Work to be completed: Set down, word for word, the stretch of lines from the one containing "This screenshot has height=499, width=653." to the end of the records below.

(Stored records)
__________
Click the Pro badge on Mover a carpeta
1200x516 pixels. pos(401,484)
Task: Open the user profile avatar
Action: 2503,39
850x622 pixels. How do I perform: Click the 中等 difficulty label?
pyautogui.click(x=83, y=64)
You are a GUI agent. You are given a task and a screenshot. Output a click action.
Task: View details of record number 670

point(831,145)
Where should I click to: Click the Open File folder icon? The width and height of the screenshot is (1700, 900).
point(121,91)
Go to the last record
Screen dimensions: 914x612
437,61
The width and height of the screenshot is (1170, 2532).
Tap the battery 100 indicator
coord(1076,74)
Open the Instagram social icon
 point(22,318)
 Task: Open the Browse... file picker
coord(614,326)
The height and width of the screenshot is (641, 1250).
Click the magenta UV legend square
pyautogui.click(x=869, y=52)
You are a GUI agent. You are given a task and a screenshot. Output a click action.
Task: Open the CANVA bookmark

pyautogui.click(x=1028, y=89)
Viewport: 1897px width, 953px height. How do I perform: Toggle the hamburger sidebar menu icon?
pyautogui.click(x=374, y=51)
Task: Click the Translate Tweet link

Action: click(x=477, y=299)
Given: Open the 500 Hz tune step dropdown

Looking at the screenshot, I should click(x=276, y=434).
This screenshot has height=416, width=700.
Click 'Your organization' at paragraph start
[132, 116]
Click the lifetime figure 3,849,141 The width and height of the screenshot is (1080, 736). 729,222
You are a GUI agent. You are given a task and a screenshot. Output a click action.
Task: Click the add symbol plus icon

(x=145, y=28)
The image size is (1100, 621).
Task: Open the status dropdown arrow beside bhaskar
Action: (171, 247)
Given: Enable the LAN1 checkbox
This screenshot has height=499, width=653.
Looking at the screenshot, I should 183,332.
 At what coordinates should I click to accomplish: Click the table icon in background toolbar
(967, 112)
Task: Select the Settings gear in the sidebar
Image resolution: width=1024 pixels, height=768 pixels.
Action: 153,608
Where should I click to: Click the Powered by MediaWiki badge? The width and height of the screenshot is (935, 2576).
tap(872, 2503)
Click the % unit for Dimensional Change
__________
Response to the exercise:
This screenshot has height=499, width=653.
Looking at the screenshot, I should 183,332.
 At what coordinates should I click to accomplish: Click the table icon in background toolbar
(967, 112)
Task: Select the Settings gear in the sidebar
Image resolution: width=1024 pixels, height=768 pixels.
Action: 153,608
Where should I click to: Click the Powered by MediaWiki badge? The width and height of the screenshot is (935, 2576).
tap(872, 2503)
Click the % unit for Dimensional Change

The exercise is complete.